Passage cité:
Être avocat, ce n’est pas marrant marrant. Du moins dans les pays où les droits de l’Homme ne sont pas nécessairement considérés comme des choses qui vont de soit. Parce que pour peu que tu décides de défendre des personnes torturées ou des femmes ou des opposants politiques ou des avocats qui ont eux-mêmes été condamnés pour avoir défendu ce genre de choses, et bah tu te retrouves au mieux en prison, au pire criblé de balles dans la rue.
Nasrin Sotoudeh, avocate des droits des femmes en Iran
Cette avocate, déjà condamnée à 5 ans de prison, a vu sa peine alourdie à 10 ans supplémentaires (sans compter les 148 coups de fouets qui s’y ajoutent) pour « incitation à la débauche ». En réalité, elle a été condamnée à 33 ans de prison pour 7 chefs d’accusation, mais la loi iranienne ne cumule pas les peines : seule la plus longue s’applique. Quant aux coups de fouet, ils font office de bonus parce que l’avocate de 55 ans s’est présentée au tribunal sans voile. La raison de tout ça ? Elle avait défendu des femmes qui avaient ôté leur foulard islamique en public. Voilà.
Evidemment, la communauté internationale s’indigne, et à raison.

Extrait des données:
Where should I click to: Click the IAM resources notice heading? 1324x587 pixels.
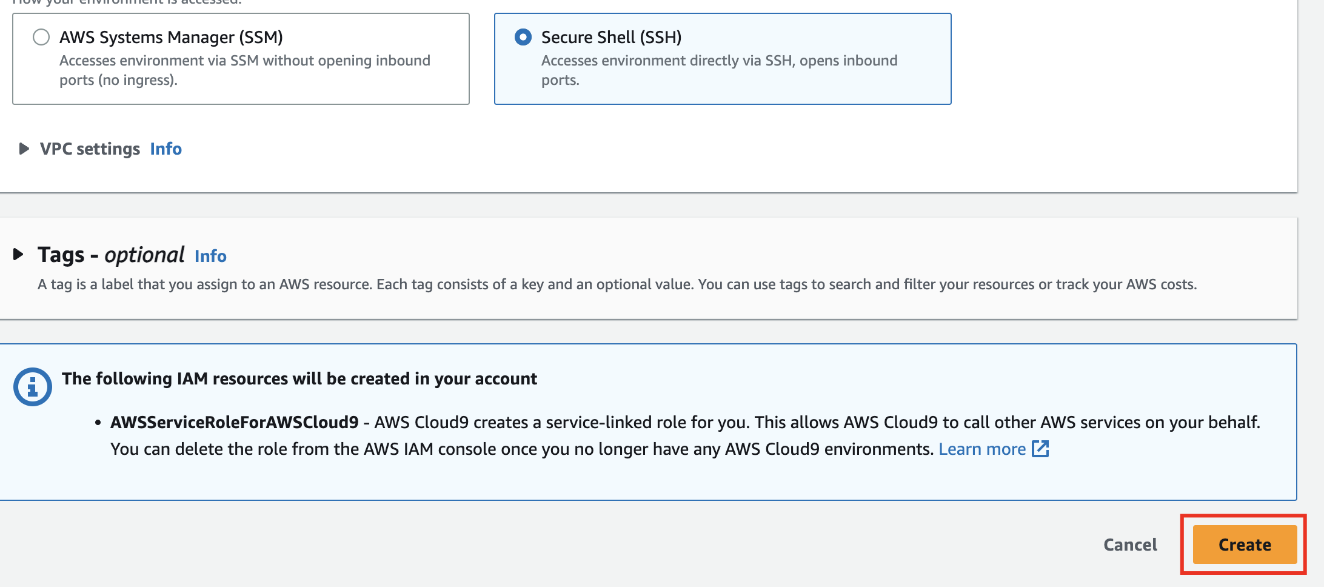pyautogui.click(x=299, y=378)
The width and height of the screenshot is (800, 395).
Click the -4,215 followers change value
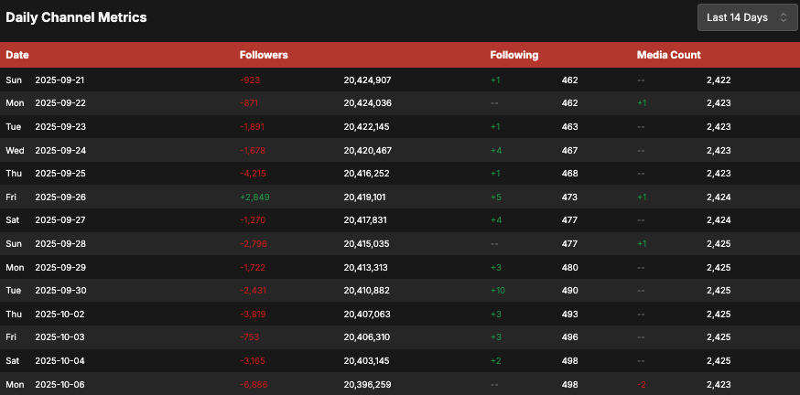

Énoncé: Recopiez sans rien changer la partie du passage cité qui commence aux mots « Être avocat, ce » et s'arrête après « dans la rue. ».

Corrigé:
Être avocat, ce n’est pas marrant marrant. Du moins dans les pays où les droits de l’Homme ne sont pas nécessairement considérés comme des choses qui vont de soit. Parce que pour peu que tu décides de défendre des personnes torturées ou des femmes ou des opposants politiques ou des avocats qui ont eux-mêmes été condamnés pour avoir défendu ce genre de choses, et bah tu te retrouves au mieux en prison, au pire criblé de balles dans la rue.